▸ WHAT NEEDS TO BE DONE: Once you find the line with "Task: Open the reward Type Badge dropdown", transcribe it and all the lines that follow to the end of the data, exactly as written; skip any pictures.

▸ Source records:

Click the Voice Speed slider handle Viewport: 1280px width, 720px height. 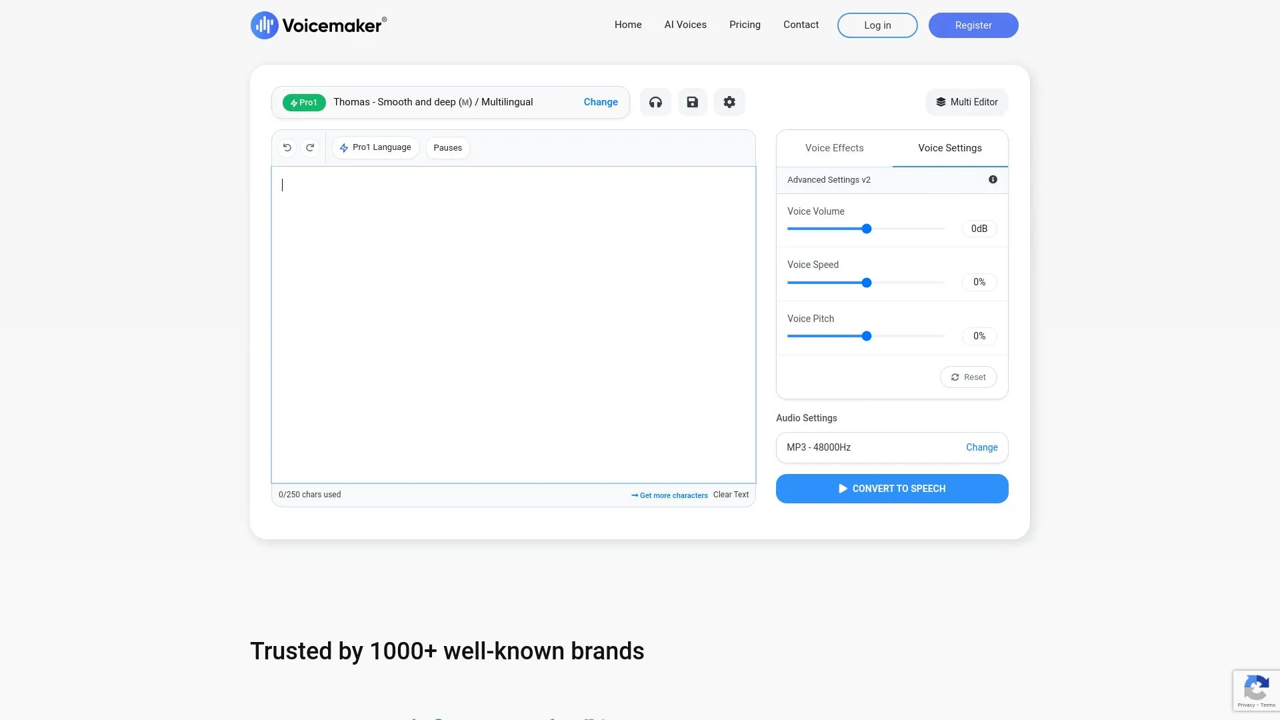(x=867, y=283)
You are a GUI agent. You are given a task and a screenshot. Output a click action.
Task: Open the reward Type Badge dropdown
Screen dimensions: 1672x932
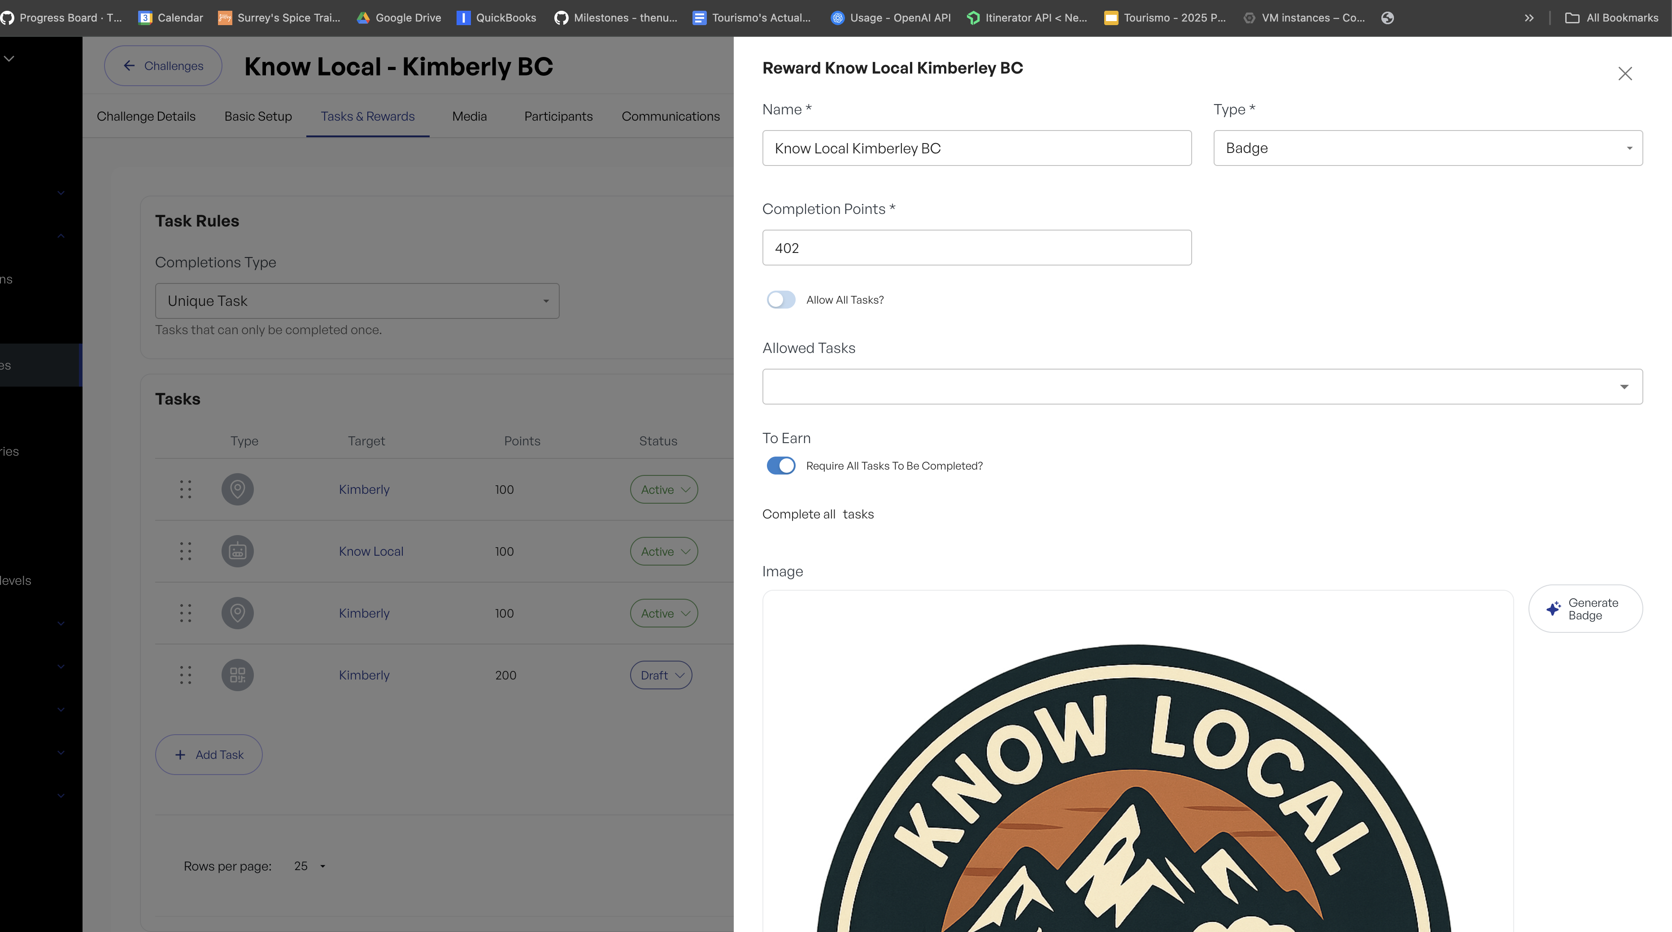(1427, 148)
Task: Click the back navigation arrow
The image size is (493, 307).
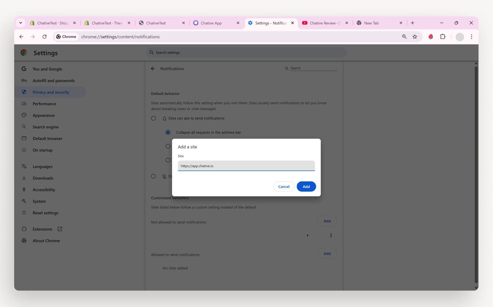Action: 22,36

▸ ANSWER SPACE:
Task: Open the reward Type Badge dropdown
Screen dimensions: 1672x932
(1427, 148)
Task: Click the back navigation arrow
The image size is (493, 307).
Action: 22,36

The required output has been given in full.